= WORK INSTRUCTIONS =
Every line holding "computer" should be copied from the records below.

-------

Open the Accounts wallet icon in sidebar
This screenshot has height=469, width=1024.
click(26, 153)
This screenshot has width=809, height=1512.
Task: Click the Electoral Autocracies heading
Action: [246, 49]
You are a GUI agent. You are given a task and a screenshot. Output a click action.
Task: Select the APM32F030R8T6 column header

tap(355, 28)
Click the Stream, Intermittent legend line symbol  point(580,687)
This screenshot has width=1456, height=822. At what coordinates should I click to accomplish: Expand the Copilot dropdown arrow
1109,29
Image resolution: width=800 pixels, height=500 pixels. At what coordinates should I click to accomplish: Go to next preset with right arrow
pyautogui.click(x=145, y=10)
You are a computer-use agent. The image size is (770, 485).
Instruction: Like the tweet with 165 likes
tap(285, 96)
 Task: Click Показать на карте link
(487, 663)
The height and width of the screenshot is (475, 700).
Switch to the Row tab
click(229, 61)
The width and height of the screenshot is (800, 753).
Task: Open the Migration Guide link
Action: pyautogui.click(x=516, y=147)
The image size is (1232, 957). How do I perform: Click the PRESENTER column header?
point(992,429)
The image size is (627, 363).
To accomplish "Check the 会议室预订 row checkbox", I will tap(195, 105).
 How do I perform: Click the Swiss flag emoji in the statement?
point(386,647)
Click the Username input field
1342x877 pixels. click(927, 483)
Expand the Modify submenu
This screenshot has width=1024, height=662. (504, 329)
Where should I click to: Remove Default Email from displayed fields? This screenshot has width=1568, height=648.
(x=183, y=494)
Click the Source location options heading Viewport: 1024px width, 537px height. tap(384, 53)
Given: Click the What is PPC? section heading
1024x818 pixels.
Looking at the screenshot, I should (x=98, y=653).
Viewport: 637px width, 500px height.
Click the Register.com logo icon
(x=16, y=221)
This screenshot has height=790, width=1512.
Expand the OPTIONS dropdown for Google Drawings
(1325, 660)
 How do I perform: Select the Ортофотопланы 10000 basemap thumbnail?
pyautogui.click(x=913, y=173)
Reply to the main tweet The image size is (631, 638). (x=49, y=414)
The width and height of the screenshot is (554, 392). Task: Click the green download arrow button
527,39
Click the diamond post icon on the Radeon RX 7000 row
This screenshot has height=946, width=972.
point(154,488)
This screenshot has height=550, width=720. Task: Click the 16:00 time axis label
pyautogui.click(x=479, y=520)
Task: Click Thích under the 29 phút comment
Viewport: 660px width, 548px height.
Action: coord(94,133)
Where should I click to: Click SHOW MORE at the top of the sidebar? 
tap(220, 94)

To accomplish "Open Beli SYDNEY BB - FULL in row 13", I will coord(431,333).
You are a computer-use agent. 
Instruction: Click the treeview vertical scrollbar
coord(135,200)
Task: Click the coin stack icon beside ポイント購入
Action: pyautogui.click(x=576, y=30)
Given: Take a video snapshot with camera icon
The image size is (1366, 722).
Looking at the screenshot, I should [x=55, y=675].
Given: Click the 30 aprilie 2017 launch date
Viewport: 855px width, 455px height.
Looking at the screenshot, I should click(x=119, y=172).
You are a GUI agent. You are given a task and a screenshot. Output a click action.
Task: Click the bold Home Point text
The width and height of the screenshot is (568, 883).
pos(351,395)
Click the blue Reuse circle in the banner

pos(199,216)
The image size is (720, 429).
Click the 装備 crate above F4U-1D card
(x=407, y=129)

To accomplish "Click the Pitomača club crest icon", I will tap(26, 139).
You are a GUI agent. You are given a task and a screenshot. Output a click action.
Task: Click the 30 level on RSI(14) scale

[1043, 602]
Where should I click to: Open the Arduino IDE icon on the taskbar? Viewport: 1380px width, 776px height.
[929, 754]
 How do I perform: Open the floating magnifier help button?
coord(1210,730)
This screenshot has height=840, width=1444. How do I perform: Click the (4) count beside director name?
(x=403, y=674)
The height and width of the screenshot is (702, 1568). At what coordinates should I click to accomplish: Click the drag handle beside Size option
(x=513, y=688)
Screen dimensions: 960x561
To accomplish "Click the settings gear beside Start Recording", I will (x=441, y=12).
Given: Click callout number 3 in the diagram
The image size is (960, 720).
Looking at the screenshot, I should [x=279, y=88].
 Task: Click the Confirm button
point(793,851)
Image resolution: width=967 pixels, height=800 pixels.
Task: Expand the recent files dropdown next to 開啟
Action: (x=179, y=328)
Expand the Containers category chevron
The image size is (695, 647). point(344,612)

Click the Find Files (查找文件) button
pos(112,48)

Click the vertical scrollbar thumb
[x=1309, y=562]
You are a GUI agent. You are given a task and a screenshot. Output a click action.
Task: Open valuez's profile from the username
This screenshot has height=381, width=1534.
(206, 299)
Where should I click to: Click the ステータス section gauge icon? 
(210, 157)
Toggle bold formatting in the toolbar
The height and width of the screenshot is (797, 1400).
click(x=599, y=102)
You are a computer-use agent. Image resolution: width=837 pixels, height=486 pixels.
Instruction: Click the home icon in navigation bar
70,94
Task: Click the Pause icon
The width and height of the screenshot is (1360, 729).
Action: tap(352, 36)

-------

= YOUR SOLUTION =
You are a computer-use agent. The image size is (770, 485).
You are a computer-use agent. 
You are a computer-use agent. Image resolution: width=837 pixels, height=486 pixels.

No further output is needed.